[citation][nom]de5_roy[/nom]"Since its original introduction in 2011,..." wasn't it launched in 2001?(i never liked apple, still don't) imo ipod touch may be the highest selling non-phone handheld gaming device. if ipod touch makes up 1% of that 250 mil., that's 2.5 mil. i think. i wonder how many psps, nds sold....if apple splits the speaker on both side of the display, may be add 4 buttons or 6, use the corners of the screen like analog sticks, ipod will make a decent gaming device(overpriced as usual) and compete with n3ds and psvita. ;P[/citation]
psp - 71.4 million, as of 14 September 2011
nds - 147.86 million, as of 30 June 2011
[citation][nom]bobbobato[/nom]@jacobdrj The storage space probably isn't expanding because most people don't have music collections larger than about 50GB, so there's much of a market for such large devices. Eventually as the price per GB goes down we certainly will see mp3s with huge storage, but not yet.Another thing to consider is that if somebody has a music collection in the 100s of GBs it probably means that most of their music was gotten illegally, because most people simply don't have the money for it - c'mon, think about it. Lets say that 100 GB is about 20,000 songs. On iTunes, that would cost 15,000-20,000$! A mp3 device with 200+ GBs would seem to enable this kind of 'criminality'.[/citation]
let me see here, when i rip a cd its the highest possible setting 320kbit for mp3, and flac if its supported. flack can be about 3-500mb a cd, mp3 can be about 70-130mb. lets go highest numbers here as a hypothetical.
i have a collection of cd's from back when they first hit cds, either given to me by friends, parents, or bought. its about 200 discs strong, and that not including the music i got off the internet and radio (legally, free or pay). now 200discs come to about 1tb on flac, and about 26gb on mp3 if my numbers are right, i can easily quadruple that with what i got online.
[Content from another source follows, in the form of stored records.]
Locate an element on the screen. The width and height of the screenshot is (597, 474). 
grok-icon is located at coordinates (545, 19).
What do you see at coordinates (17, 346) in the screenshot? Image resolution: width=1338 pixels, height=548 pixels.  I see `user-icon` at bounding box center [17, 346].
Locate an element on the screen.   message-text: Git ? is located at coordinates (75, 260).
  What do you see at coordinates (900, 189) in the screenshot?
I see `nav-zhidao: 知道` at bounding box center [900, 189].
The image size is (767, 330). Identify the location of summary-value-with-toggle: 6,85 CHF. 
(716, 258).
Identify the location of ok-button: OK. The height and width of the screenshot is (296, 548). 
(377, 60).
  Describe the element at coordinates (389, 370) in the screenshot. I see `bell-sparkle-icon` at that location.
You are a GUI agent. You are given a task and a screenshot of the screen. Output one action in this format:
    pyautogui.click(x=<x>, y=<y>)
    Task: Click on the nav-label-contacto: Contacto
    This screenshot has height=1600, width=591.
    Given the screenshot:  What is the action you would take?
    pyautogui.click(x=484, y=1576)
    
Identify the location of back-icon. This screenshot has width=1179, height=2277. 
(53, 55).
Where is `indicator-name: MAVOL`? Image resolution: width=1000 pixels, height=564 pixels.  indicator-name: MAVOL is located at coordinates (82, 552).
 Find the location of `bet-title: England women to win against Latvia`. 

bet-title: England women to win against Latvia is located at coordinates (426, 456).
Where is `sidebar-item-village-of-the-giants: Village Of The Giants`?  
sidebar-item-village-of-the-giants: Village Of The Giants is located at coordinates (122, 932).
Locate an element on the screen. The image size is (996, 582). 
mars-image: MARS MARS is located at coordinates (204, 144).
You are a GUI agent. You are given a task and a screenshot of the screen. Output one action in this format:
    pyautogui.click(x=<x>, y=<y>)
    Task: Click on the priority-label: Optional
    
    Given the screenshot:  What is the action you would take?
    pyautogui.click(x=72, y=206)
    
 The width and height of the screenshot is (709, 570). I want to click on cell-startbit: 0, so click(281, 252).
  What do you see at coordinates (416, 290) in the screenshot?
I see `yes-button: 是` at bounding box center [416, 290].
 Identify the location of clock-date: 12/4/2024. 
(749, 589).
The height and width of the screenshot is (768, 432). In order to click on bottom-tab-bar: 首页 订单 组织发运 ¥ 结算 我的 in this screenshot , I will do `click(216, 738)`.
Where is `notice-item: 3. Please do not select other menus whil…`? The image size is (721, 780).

i would prefer flac, but will take high bitrate mp3 if i must, but nothing can hold everything of mine.
[citation][nom]Cazalan[/nom]There are better pay-as-you-go phones in the $80-$120 range that play music just great. I just keep my mp3 on a microSD and have moved it from phone to phone.[/citation]
i believe they mean battery life, and the fact that if that runs out you are without a phone.